Related: Guide To The Pyramids Of Tikal: The Largest Mayan City

Visiting Cruger Island & The Remains Of The Mayan Follies Today

The actual site that Cruger used to keep the ruins at is not really open to the public (but people can reach it by kayak). The site is the nesting grounds of some magnificent Bald Eagles, and in an effort to protect them, there is a fence built before the ruins. The remaining ruins and 19th-century towers are still on the island but are hidden away behind the fence.

Cruger's folly of mostly fake ruins remains on the island (the authentic ruins have been removed). There are the dilapidated remains of a 19th-century structure of piled stones and the fragments of what was once a proxy for a Mayan temple. They stand as a testimony to the Romanization of aspects of history in the 19th century.

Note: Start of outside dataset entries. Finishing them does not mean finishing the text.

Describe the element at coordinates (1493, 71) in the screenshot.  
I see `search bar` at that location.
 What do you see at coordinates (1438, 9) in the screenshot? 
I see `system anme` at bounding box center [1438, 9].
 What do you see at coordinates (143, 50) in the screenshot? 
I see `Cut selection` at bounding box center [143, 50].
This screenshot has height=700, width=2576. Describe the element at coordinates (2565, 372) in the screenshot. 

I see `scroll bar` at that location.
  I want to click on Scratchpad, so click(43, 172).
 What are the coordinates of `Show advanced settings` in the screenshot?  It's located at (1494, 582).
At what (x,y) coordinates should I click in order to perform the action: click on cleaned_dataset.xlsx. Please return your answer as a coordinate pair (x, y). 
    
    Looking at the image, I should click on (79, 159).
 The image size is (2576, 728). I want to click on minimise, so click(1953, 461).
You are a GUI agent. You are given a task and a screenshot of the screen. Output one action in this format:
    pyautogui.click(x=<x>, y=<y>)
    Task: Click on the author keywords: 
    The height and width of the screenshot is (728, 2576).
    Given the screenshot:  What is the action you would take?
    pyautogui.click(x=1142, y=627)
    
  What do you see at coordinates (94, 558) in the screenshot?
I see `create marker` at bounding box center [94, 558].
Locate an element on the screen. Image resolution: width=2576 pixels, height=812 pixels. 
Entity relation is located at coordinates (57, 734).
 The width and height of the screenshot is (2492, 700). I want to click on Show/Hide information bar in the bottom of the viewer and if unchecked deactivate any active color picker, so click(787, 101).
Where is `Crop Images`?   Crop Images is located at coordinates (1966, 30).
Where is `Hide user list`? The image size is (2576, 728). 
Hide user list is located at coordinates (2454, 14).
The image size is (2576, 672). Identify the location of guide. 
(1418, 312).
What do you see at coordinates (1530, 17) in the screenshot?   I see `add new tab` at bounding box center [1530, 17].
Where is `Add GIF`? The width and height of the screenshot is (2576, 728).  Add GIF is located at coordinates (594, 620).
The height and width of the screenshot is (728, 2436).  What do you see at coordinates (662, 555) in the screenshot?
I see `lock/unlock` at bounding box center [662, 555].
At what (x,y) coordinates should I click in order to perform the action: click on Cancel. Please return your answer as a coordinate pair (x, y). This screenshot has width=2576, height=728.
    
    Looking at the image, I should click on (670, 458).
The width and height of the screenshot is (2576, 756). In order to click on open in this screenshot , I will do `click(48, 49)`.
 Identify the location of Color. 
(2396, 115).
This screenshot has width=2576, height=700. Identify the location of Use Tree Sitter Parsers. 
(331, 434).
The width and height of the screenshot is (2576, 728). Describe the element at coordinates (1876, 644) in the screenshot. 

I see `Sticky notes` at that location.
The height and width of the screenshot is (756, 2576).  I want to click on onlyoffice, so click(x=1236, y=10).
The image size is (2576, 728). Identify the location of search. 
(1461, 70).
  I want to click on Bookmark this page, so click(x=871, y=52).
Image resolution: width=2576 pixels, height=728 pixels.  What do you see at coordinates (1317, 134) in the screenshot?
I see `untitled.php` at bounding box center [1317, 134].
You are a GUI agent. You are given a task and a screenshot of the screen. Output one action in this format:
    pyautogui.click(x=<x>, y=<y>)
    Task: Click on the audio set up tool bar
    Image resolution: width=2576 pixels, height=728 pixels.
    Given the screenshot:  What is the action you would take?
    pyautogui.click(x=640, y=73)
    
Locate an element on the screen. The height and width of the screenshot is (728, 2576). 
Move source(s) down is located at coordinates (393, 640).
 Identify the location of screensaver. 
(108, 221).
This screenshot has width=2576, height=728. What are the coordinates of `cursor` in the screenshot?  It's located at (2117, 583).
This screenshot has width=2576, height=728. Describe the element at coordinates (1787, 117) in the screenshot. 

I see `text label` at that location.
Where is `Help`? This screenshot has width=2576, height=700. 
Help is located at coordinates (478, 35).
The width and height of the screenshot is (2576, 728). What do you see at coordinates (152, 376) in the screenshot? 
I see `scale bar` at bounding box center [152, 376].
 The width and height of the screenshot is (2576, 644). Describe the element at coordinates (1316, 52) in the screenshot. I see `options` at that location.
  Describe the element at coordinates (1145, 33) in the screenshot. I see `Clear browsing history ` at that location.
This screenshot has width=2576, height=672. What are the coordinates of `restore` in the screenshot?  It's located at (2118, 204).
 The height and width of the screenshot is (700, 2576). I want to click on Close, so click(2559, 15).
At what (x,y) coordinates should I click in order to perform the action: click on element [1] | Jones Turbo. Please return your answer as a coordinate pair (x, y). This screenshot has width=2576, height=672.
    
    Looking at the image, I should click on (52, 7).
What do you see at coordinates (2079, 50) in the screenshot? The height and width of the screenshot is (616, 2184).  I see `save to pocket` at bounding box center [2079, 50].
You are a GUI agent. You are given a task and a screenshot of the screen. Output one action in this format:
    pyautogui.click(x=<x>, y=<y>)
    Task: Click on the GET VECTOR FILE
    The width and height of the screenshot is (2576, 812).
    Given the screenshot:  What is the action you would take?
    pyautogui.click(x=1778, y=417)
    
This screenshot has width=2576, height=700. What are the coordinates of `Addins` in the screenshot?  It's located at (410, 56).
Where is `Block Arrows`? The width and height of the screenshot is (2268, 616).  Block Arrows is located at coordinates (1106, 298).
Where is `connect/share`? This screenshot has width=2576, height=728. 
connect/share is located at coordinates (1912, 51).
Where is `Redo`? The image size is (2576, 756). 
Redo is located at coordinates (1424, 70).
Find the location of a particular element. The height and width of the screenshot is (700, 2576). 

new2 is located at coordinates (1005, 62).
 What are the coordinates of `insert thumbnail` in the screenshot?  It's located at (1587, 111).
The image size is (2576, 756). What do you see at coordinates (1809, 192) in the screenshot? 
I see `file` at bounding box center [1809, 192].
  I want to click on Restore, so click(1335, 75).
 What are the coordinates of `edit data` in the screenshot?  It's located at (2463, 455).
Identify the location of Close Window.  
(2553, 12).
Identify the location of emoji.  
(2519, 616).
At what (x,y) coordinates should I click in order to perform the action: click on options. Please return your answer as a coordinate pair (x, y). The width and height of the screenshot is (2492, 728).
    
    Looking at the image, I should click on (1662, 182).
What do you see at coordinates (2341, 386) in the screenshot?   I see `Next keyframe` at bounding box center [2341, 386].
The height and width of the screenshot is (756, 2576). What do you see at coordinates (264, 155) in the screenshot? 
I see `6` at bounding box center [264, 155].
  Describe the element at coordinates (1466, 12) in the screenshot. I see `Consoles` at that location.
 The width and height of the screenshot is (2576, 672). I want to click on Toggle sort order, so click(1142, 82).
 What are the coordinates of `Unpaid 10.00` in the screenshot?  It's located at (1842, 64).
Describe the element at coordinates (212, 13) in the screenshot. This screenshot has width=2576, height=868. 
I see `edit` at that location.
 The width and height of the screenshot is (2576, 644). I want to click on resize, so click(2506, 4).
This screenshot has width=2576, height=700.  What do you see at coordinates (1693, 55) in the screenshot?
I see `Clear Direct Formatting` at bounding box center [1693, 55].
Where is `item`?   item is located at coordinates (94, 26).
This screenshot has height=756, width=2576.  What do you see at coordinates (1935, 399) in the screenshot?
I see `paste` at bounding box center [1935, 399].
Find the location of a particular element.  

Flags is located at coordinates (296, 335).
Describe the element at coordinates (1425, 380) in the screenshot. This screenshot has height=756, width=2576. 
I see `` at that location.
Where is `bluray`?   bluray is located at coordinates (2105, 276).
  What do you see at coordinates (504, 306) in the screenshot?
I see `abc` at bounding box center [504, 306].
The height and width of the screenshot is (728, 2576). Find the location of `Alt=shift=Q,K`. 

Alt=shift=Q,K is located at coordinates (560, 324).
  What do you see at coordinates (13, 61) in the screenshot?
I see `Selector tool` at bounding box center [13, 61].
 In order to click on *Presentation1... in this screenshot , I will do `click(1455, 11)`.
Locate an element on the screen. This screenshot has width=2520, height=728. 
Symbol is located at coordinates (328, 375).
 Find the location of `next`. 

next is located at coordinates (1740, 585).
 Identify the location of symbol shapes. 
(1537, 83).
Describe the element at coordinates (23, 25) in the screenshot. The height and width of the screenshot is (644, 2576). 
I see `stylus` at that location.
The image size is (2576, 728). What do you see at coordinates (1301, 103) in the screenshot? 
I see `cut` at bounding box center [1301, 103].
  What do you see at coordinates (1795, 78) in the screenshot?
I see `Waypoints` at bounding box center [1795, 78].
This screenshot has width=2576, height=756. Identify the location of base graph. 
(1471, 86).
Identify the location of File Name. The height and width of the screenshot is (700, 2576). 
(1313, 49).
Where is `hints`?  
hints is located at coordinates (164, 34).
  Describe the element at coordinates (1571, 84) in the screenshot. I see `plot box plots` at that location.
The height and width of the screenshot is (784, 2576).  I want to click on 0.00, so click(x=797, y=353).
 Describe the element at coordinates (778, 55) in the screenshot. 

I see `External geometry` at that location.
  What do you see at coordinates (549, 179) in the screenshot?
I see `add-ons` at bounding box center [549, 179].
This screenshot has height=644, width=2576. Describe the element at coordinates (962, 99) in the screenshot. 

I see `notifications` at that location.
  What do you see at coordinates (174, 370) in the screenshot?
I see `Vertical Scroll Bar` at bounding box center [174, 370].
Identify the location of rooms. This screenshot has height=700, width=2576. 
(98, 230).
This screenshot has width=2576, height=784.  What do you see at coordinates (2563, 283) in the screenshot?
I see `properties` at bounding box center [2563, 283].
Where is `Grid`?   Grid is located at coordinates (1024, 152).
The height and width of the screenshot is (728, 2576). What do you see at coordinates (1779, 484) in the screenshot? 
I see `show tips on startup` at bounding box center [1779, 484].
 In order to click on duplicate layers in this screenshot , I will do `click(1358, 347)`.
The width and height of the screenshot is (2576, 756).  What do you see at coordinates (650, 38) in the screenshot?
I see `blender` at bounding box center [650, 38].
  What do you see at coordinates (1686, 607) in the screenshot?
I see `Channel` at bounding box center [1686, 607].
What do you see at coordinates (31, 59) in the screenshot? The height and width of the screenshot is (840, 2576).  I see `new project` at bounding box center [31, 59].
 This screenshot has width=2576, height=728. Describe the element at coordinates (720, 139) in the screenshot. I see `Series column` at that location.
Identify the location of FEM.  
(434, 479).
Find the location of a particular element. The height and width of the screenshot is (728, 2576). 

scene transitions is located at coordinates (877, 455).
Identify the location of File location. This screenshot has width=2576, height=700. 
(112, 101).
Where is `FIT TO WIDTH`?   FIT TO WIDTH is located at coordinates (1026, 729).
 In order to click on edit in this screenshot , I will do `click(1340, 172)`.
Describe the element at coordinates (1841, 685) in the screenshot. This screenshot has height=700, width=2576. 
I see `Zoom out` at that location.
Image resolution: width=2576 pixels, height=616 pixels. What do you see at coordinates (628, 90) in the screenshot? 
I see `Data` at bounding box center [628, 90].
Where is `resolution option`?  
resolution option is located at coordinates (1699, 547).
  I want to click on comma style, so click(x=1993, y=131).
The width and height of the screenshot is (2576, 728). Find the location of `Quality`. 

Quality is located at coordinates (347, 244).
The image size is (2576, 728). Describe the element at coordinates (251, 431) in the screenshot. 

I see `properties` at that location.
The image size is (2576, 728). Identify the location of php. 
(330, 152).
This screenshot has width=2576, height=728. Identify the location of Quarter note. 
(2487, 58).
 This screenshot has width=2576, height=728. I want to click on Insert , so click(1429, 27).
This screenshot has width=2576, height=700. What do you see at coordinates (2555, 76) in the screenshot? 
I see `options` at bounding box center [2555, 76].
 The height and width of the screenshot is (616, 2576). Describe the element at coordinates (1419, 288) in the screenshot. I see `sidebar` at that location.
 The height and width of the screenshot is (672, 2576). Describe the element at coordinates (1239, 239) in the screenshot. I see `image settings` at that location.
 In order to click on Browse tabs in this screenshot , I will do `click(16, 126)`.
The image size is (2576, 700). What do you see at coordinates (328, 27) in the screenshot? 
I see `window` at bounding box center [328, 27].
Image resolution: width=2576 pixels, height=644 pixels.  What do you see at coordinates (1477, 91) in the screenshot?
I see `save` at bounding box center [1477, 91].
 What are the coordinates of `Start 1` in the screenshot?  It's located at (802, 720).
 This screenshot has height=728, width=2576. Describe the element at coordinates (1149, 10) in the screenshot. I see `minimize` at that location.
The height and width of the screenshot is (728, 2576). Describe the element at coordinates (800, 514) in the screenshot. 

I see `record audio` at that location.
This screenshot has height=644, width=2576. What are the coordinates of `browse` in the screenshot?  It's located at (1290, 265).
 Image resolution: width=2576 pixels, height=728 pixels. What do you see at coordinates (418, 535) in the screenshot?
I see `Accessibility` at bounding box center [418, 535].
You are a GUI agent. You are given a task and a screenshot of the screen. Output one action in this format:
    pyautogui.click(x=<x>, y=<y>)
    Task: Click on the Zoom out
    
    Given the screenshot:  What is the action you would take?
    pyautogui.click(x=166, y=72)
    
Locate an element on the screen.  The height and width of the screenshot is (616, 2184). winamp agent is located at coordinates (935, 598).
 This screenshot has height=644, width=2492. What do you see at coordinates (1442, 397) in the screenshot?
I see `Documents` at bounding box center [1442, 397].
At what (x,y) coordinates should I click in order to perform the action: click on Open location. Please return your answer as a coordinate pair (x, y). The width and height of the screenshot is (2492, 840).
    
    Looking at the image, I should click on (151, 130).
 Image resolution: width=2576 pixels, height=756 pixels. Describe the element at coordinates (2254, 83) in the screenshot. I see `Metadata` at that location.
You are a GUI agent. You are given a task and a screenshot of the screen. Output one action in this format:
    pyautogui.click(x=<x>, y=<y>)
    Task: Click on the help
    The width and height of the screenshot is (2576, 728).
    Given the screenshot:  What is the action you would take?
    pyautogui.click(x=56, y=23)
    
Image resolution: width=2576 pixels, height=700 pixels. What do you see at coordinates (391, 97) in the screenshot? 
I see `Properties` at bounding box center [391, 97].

  • Status: Closed To The Public To Protect Nesting Bald Eagles

Cruger Island is connected by a causeway road to the Bard College campus and is more of a peninsula these days. A raised Amtrak railbed also straddles the center of the island.

Naturally, the best place to see Mayan ruins is in the homelands of the Maya today, found in five countries in the Yucatán Peninsula area.